Our organizations, T4MA and GreenRoots, take different but complementary approaches to addressing these fundamental problems. We recognize that in order to improve equity for communities like Chelsea, our advocacy needs to be fierce, flexible, and focused on the right policies and policymakers. GreenRoots works on the front lines of Chelsea’s transportation challenges.

This grassroots approach seeks to improve transit justice, environmental justice, and public health by fighting for improved transit service on the #111, #116/117 and other key bus routes, advocating for safer street infrastructure for pedestrians and cyclists, and working with local stakeholders to convert delivery trucks to cleaner vehicles. T4MA works at the state level to advocate for reduced congestion on the Tobin Bridge and other regional roads through smarter tolling, more robust state investment in transit from progressive revenue sources, and reducing greenhouse-gas emissions through environmental reforms like the Transportation & Climate Initiative. 

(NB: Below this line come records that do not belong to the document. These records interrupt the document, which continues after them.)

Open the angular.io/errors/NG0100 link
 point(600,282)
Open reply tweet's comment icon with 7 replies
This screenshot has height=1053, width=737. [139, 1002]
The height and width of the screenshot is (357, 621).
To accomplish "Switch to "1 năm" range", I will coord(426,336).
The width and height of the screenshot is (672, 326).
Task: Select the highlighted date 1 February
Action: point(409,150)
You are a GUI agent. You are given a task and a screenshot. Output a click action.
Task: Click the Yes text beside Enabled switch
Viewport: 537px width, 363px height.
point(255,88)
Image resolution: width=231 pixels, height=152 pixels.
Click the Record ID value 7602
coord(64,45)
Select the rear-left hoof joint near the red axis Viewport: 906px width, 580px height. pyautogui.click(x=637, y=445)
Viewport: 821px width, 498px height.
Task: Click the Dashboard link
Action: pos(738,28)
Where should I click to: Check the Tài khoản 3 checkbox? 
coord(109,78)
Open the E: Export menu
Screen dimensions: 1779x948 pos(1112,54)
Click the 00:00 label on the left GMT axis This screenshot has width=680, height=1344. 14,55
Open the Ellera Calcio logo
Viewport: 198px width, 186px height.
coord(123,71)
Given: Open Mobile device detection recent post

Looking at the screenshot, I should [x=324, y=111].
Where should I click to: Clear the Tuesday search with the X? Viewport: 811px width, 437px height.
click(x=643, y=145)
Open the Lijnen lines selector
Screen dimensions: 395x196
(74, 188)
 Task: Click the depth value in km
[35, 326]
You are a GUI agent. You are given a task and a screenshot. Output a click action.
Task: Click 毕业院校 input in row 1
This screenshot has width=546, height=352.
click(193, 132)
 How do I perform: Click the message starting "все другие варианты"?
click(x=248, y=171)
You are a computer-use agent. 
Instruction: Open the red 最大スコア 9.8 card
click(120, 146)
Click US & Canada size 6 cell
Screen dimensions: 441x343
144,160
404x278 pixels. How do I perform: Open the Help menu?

Any of these policies hold promise — and all of them must make progress in the year ahead. However, they need to be developed and shaped by a broad base of stakeholders, primarily including the communities most impacted by transit and environmental injustices. As we transition from a fossil fuel economy to a regenerative and renewable one, we have to work together to ensure those most-impacted by the climate crisis are at the forefront of the green economy.

If we get it right, the result will be well-paying jobs for working class communities, electrification of bus fleets in environmental justice communities, and meaningful investments in public transit infrastructure like the MBTA and regional transit authorities. The future of Chelsea and communities like it will be more equitable, healthier, and more resilient if, and only if, the policies we develop today are based on principles of equity and environmental justice.  

María Belén Power is the associate executive director of GreenRoots, based in Chelsea. Chris Dempsey is the director of the Transportation for Massachusetts coalition.